Éditions Asphalte, 2024, 528 pages, 24euros.
Une histoire somme toute ordinaire, une histoire d’amour, ou presque, des personnages qui se ratent, qui auraient pu ne pas, mais la vie est ainsi... Une tragédie, en somme. Des choix d’auteur, sans doute, mais pas que… ! Le Tumulte et l’Oubli est inspiré de son histoire familiale.
L’Histoire, ça change tout !
Lectrice ou lecteur perspicace, car il en est ainsi du lectorat de notre excellent journal, le H majuscule de « Histoire » ne vous aura pas échappé... En effet, cette histoire se déroule précisément dans une ville allemande de Tchécoslovaquie... La région, les Sudètes, puisque c’est d’elle qu’il s’agit, a fait parler d’elle. Et même si peu d’entre nous sauraient la situer vraiment sur une carte, la plupart savent que son annexion en 1938 par ce qui aspirait à devenir le Grand Reich sous la férule de son führer a provoqué un séisme politique, débouchant assez rapidement sur la Seconde Guerre mondiale.
Localement, cela se traduit par des mutations radicales et rapides : au moment de l’annexion, Jedlov, en Bohême, devient Tannberg (l’une comme l’autre sont les appellations romanesques d’une ville fictive, incarnant toutes les villes potentiellement concernées) et les Tchèques, alors très minoritaires, sont priéEs d’aller voir ailleurs. Quelques années plus tard, le Grand Reich d’effondre sous les coups de boutoir des armées alliées – celle qui domine dans la région, c’est l’armée rouge.
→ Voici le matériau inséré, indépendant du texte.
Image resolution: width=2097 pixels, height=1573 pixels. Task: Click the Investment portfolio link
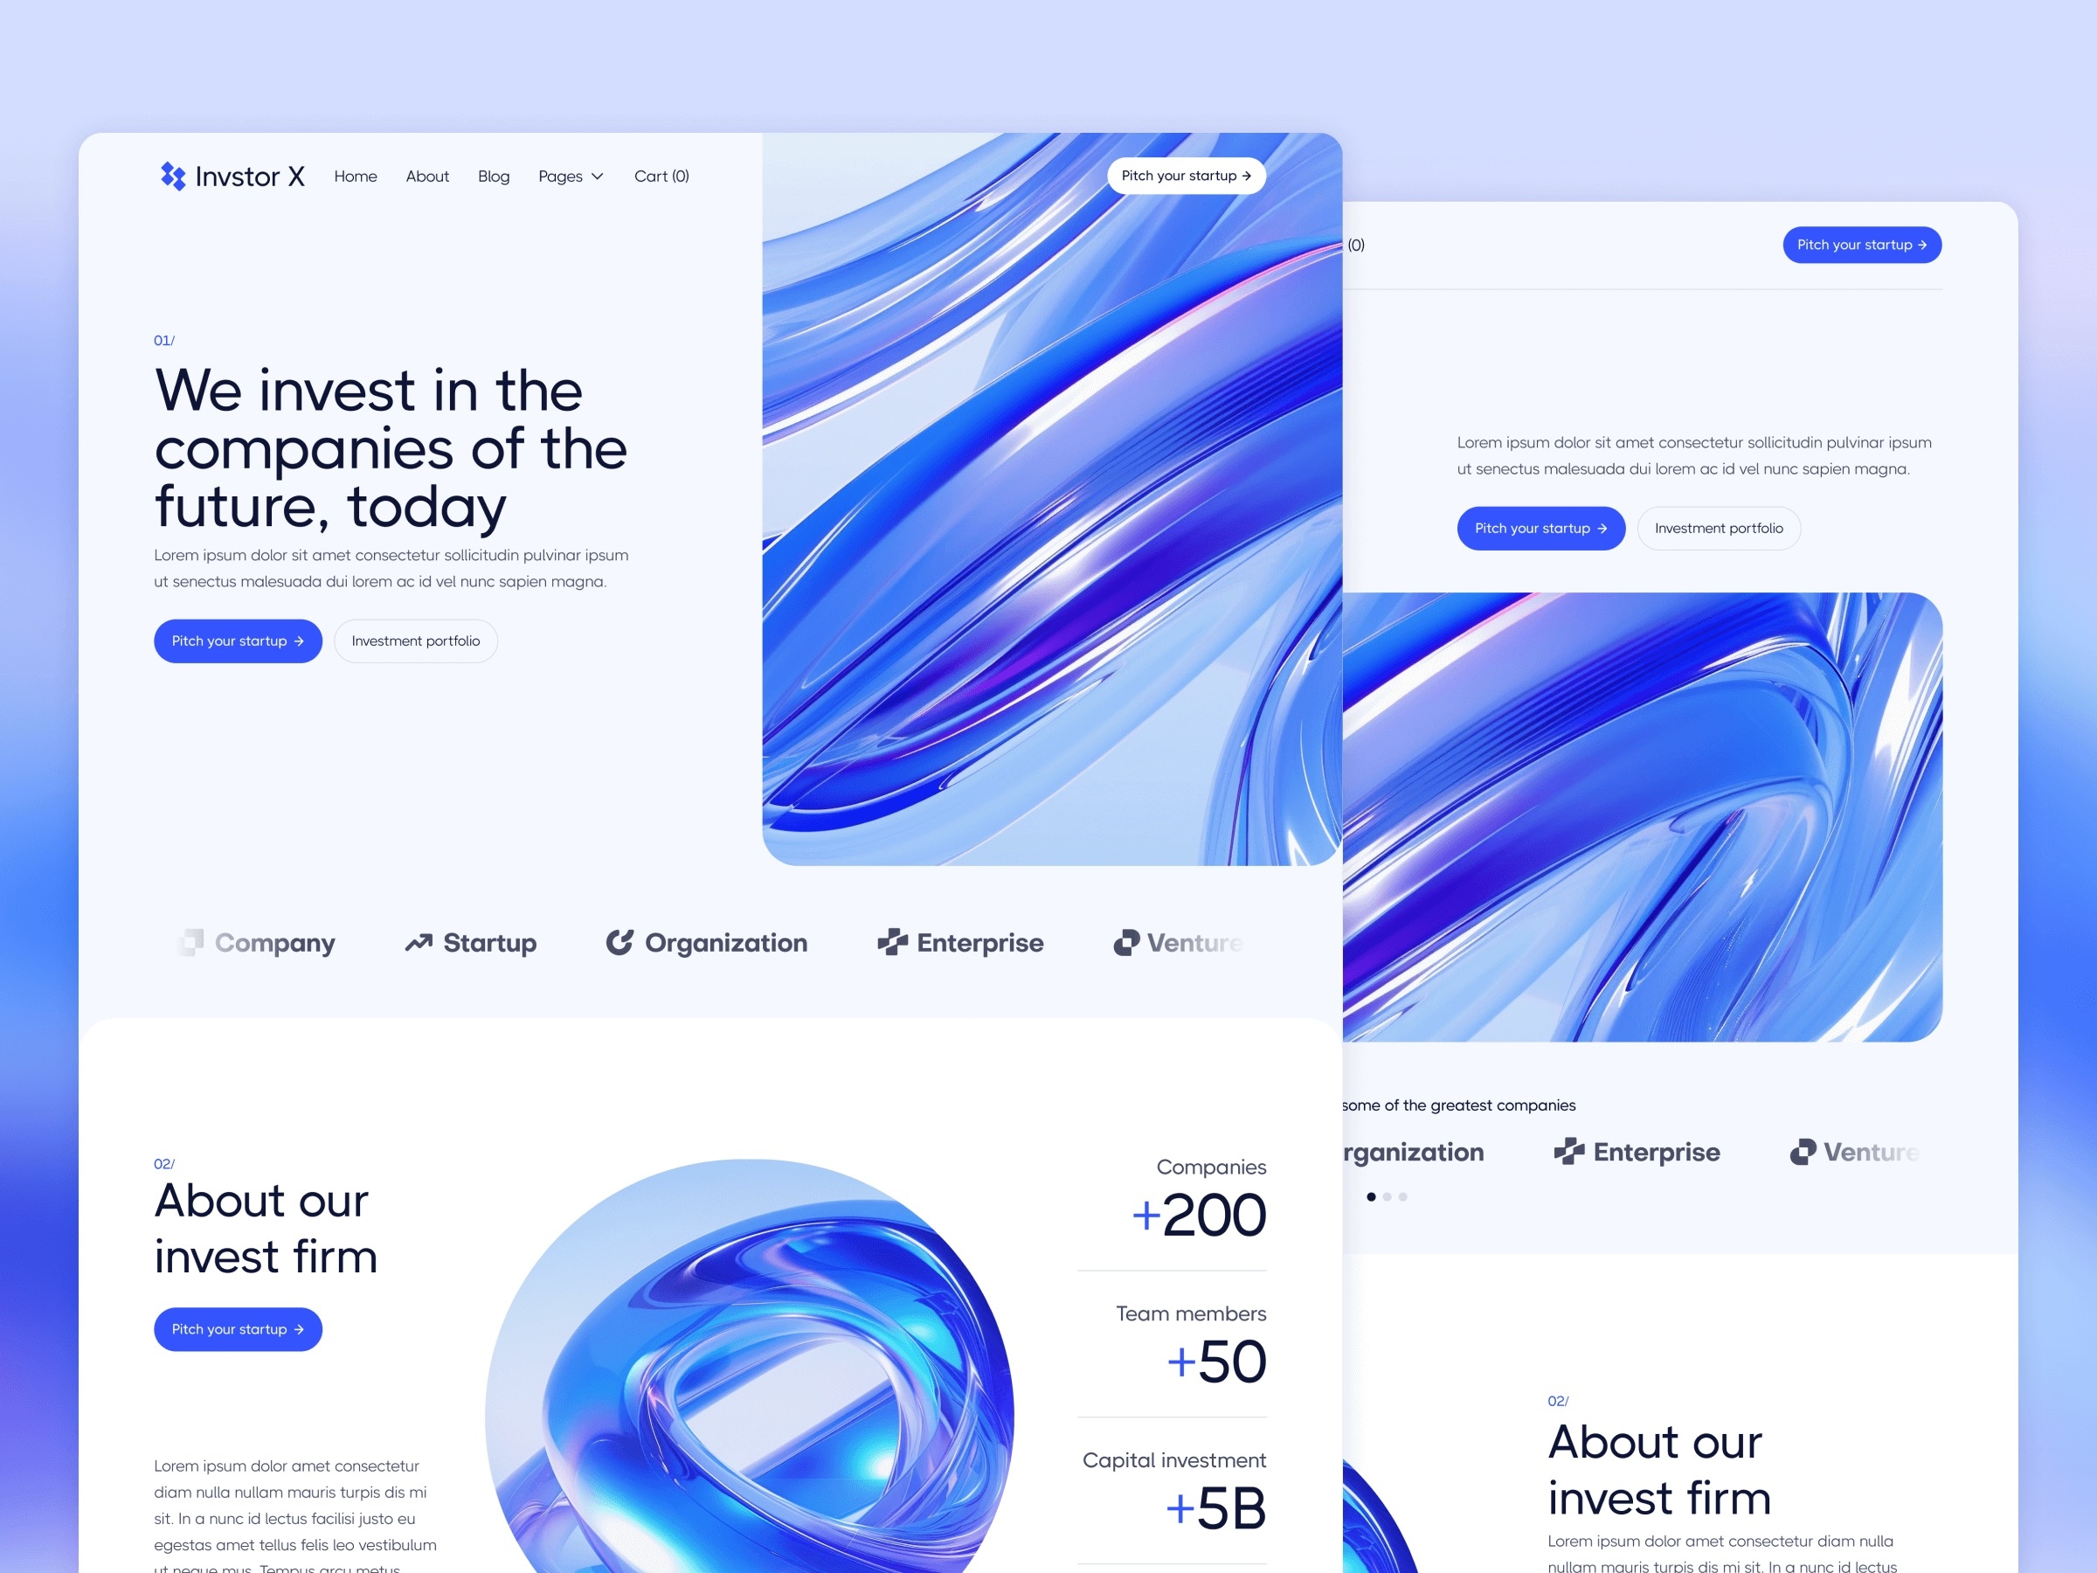pos(418,642)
À la fin de la guerre, Tannberg redevient Jedlov, et c’est au tour des AllemandEs des Sudètes de prendre le chemin de l’exil. Puis, assez rapidement, la Tchécoslovaquie rejoint politiquement le bloc de l’Est.
Les histoires croisées d’héroïnes de passage !
Timothée Demeillers plonge ses personnages dans le tumulte de l’Histoire et nous donne à voir les effets sur leurs vies, de tous ces bouleversements au travers des histoires croisées de deux jeunes femmes. L’une, Sieglinde, jeune Allemande éprise d’un Tchèque, suit d’abord le mouvement patriotique engagé par les nazis... puis, quand la peur aura changé de camp, son jeune amoureux ne saura prendre son parti – lâcheté très ordinaire qui le condamnera à une vie d’attente. D’autre part, Ivetka, mariée à 14 ans, qui va réussir à s’éduquer, à s’émanciper, devenant la première Tsigane à faire des études, à la force de sa volonté, mais aussi en s’insinuant dans les orientations politiques fluctuantes du nouveau régime de Prague. Tout ceci sans héroïsme, plutôt une forme de pragmatisme, l’instinct de survie, la saisie d’opportunités, une suite de rendez-vous manqués – ou pas –, mais aussi un refus acharné de renoncer, la volonté de s’en sortir... La force (extra)ordinaire de femmes (extra)ordinaires pour continuer à vivre en terrain hostile – ou pas.